*RECORDS*.
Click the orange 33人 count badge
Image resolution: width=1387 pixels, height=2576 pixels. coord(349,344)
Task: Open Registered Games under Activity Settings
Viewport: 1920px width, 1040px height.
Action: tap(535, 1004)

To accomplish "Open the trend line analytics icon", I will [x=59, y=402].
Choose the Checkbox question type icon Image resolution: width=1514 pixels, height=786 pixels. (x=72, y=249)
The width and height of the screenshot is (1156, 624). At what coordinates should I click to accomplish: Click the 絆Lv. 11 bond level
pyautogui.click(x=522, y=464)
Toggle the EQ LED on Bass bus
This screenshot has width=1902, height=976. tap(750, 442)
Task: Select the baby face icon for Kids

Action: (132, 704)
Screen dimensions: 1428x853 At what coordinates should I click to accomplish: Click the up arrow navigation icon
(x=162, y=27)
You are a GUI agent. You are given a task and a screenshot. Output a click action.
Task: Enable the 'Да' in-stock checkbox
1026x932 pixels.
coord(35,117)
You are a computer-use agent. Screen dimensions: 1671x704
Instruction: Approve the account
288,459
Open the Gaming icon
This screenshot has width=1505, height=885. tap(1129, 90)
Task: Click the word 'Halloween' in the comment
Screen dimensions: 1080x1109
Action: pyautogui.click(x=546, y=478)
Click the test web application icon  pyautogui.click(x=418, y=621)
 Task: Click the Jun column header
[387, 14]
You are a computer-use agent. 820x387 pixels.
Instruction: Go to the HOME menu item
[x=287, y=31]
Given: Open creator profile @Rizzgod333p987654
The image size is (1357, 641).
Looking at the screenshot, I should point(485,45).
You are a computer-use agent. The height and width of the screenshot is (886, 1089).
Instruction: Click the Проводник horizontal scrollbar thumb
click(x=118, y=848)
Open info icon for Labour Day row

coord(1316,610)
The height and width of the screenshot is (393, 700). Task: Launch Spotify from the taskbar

*AIM OF THE EXERCISE*. Rewrite the stretch from the line containing "You are a computer-use agent. The" through the end of the listing, replacing "Spotify" with "Discord" and changing nothing else.

*RESPONSE TO THE TASK*.
You are a computer-use agent. The height and width of the screenshot is (886, 1089).
Instruction: Click the Проводник horizontal scrollbar thumb
click(x=118, y=848)
Open info icon for Labour Day row

coord(1316,610)
The height and width of the screenshot is (393, 700). Task: Launch Discord from the taskbar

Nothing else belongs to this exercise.